11 Appellants' attempt to use the LUPA process to challenge the amendment was not statutorily authorized. The superior court lacked subject matter jurisdiction to consider the claim since the GMHB had exclusive authority to do so. While the trial court reached the correct result in dismissing the petition, it should have done so for the reason that it lacked authority to hear the claim.

12 It is not uncommon for those hoping to develop property to seek both a comprehensive plan amendment and a rezone of property in the same proceeding. Anyone seeking to challenge both aspects of a ruling granting both requests would by statute have to appeal to two entities: the GMHB for the comprehensive plan amendment and superior court for the rezone. While the two-front appeal process could be burdensome, we can imagine that trial courts would be inclined to stay proceedings pending the Board's determination of the comprehensive plan challenge.
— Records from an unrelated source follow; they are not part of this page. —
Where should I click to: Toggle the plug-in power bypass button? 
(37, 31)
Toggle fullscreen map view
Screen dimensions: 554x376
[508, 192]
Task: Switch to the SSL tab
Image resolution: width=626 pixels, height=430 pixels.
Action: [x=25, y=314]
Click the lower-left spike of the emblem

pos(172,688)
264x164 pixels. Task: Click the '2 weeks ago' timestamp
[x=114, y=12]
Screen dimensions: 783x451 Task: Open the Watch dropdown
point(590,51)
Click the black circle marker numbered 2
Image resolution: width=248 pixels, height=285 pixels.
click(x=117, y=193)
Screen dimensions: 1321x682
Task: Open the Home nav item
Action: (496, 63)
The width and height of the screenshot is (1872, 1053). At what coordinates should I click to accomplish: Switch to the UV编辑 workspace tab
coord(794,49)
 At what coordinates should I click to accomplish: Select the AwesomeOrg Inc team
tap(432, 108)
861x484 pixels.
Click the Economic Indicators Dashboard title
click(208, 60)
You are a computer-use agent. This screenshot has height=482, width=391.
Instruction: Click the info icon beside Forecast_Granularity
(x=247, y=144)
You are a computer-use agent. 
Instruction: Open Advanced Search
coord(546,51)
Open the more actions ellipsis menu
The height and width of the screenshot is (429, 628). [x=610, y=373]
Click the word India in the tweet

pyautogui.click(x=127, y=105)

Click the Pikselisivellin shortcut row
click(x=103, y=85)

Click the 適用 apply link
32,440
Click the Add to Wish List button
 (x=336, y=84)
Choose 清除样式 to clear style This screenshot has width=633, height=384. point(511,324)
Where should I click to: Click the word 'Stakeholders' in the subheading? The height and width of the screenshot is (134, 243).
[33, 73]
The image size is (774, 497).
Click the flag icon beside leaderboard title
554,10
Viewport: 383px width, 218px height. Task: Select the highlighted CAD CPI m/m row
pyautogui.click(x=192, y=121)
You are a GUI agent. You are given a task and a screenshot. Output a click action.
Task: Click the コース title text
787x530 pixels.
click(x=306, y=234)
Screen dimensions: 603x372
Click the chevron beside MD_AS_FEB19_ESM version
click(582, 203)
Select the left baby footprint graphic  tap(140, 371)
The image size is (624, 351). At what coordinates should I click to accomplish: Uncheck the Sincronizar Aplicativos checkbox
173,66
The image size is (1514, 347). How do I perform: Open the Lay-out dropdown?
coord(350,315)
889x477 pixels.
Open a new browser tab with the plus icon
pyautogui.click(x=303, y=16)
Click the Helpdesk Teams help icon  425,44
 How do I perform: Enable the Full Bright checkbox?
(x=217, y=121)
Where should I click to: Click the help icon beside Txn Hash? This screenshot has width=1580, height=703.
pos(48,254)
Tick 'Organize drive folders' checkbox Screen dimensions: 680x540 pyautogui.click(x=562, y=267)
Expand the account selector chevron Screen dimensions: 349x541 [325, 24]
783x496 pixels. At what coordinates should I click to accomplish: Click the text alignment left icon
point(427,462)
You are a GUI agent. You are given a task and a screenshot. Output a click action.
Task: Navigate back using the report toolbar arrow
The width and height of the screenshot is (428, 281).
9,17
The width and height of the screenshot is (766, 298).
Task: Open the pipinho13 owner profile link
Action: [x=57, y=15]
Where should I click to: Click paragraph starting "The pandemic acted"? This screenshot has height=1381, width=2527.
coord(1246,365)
13 Here, appellants were notified by the city ordinance that any appeal would have to be made to the GMHB and filed within 60 days. Similarly, when the city answered the petition and asserted that there was no subject matter jurisdiction, there was still time to file before the board. Appellants did not do so. Without deciding the issue, it may have been possible for appellants to have pursued a writ to force the City Council to have followed the Level V criteria. Statutory and constitutional writs still have some role in the overall land use process. E.g., Vashon Island Comm. for Self-Gov't v. Wash. St. Boundary Review Bd., 127 Wn.2d 759, 762, 903 P.2d 953 (1995) (denying writ of mandamus to compel board to accept petition for incorporation); Dep't of Corr. v. City of Kennewick, 86 Wn. App. 521, 937 P.2d 1119 (1997) (using writ of certiorari to overturn city council decision on conditional use permit), review denied, 134 Wn.2d 1002 (1998).

14 The superior court lacked subject matter jurisdiction to consider a comprehensive plan amendment under a land use petition. The decision to dismiss the petition is affirmed.

KULIK, A.C.J., and BROWN, J., concur.